Somehow the information of coevolving residues need to be captured in the Potts model. A Potts model does this by capturing the sitewise and pairwise frequencies in the sequence data. Sitewise means for some position i along the sequence, what are the probabilities of all the possible amino acids at that position. Pairwise means for some pair of positions i and j, what are the probabilities of all 21 by 21 pairs of amino acids in those two positions. It’s able to do this owing to an important concept in machine learning: inductive bias. The parameters of a Potts model directly correspond to the notion of capturing sitewise and pairwise frequencies, thus making them interpretable.

Potts Model Parameters

Now let’s take a look at the parameters of the model. The J parameter is a (L by 21) by (L by 21) matrix that looks like this:

pottsj

The 21x21 square shown models the pairwise frequencies of all possible 21x21 pairs of amino acids for amino acid positions 6 and 3. L = 10 in this example.

It also includes a parameter h which models the sitewise frequencies of sequences, looking like this:

pottsh

L = 10 in this example. For example, row 2 models the frequencies of the 21 amino acids (including gap) at position 2.

The input to a Potts model is a multiple sequence alignment. Conversion of a multiple sequence alignment to a numerical representation on the computer simply maps each amino acid to an integer between 0 and 20 inclusive. An example looks like this:

pottsin

Here a pairwise correlation is shown in red and green. A Potts model should then predict these two positions as being in contact.

Notably, the J parameter captures pairwise correlations. However, just looking at the correlations between amino acid pairs is not enough. If A and B coevolve, but B and C also coevolve, this means A and C coevolve as well but they are not necessarily structurally adjacent. This phenomenon known as chaining needs to be disentangled from actual structurally adjacent pairs.
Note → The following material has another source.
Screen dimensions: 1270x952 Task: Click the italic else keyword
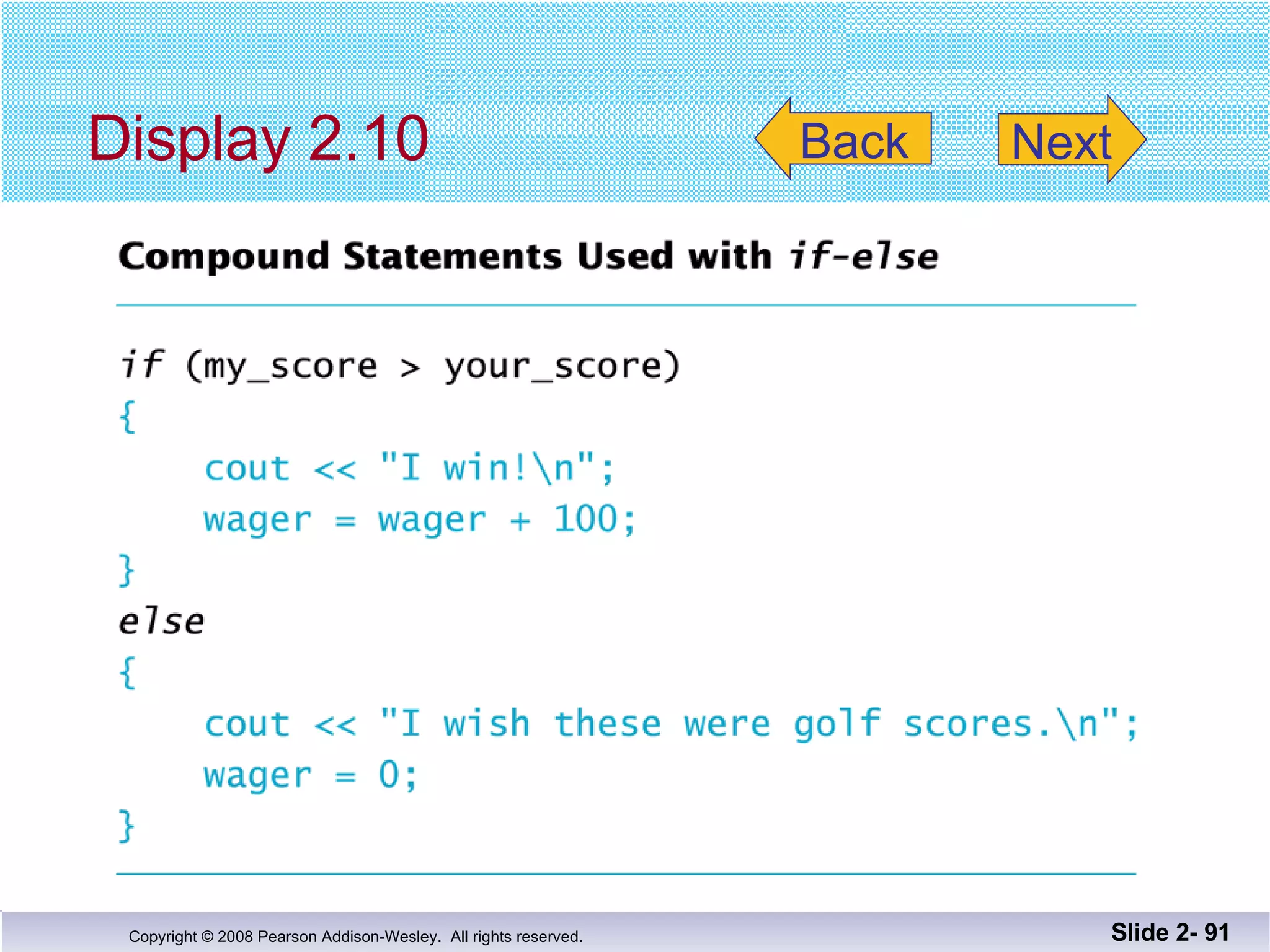(161, 622)
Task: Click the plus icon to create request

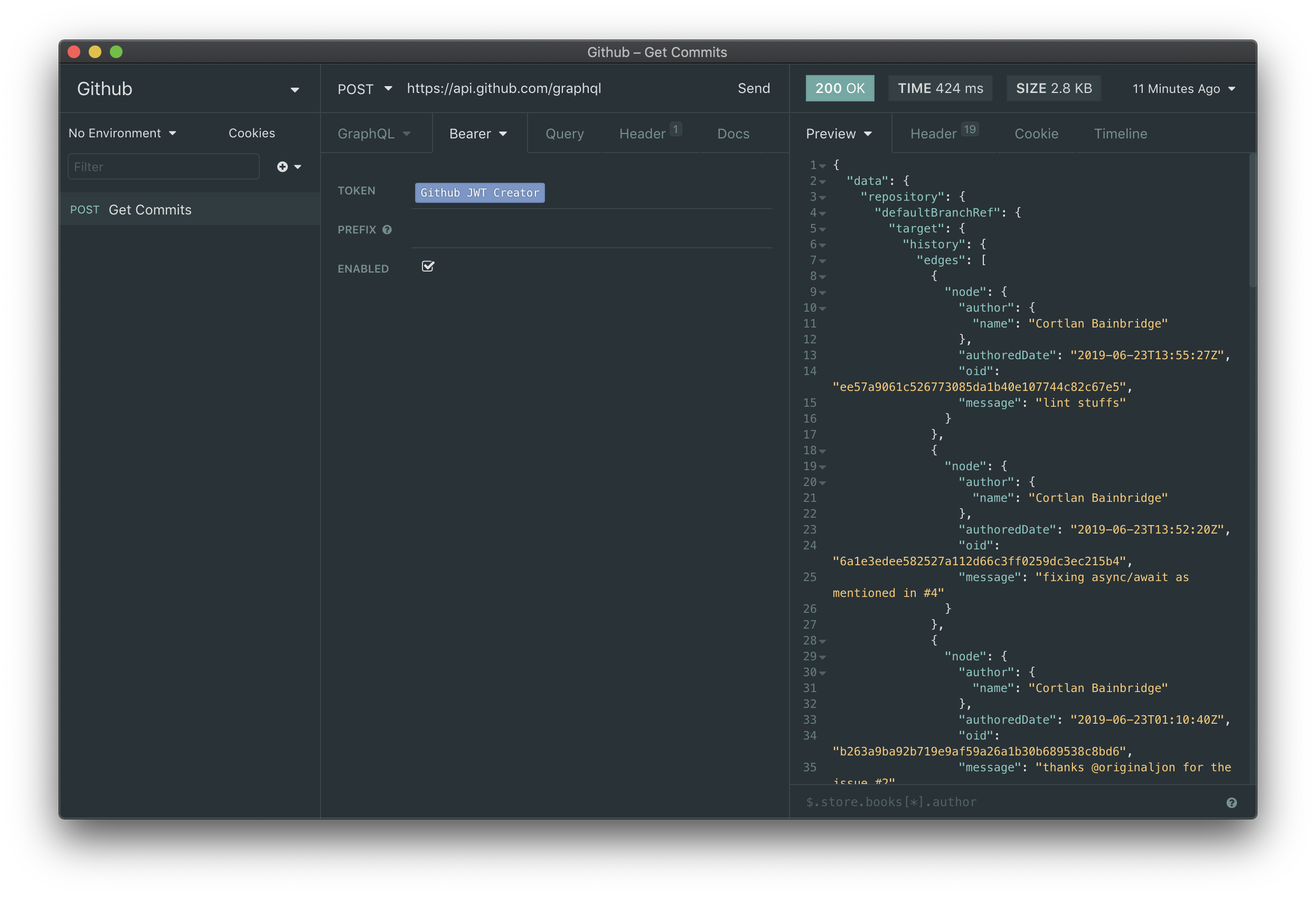Action: pos(282,166)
To do this, we reduce the (L by 21) by (L by 21) matrix J into an L by L matrix by taking the sum of each 21 by 21 grid (green grid in the figure showing parameter J). Only after applying average product correction (APC) sifts out “direct couplings” from correlations from amino acids which show correlation but are not actually in contact. By only keeping the direct couplings, the patterns of protein contacts emerge.

apc

We can visualize these predicted contacts on the structure of a protein in this homologous family. First let’s see the actual contacts:

Then let’s see the predicted contacts in black sticks:

An excellent PyTorch implementation of training such a model can be found here.

Various training strategies can be used to train a Potts model. As the final project, Syed Ather and I wrote a manuscript comparing how different training strategies affect modelling first/second order correlations, contact prediction, out-of-distribution detection, and correlation with the Rosetta Energy Function.

References

Balakrishnan, Sivaraman, et al. “Learning generative models for protein fold families.” Proteins: Structure, Function, and Bioinformatics 79.4 (2011): 1061-1078.

Ekeberg, Magnus, et al. “Improved contact prediction in proteins: using pseudolikelihoods to infer Potts models.” Physical Review E 87.1 (2013): 012707.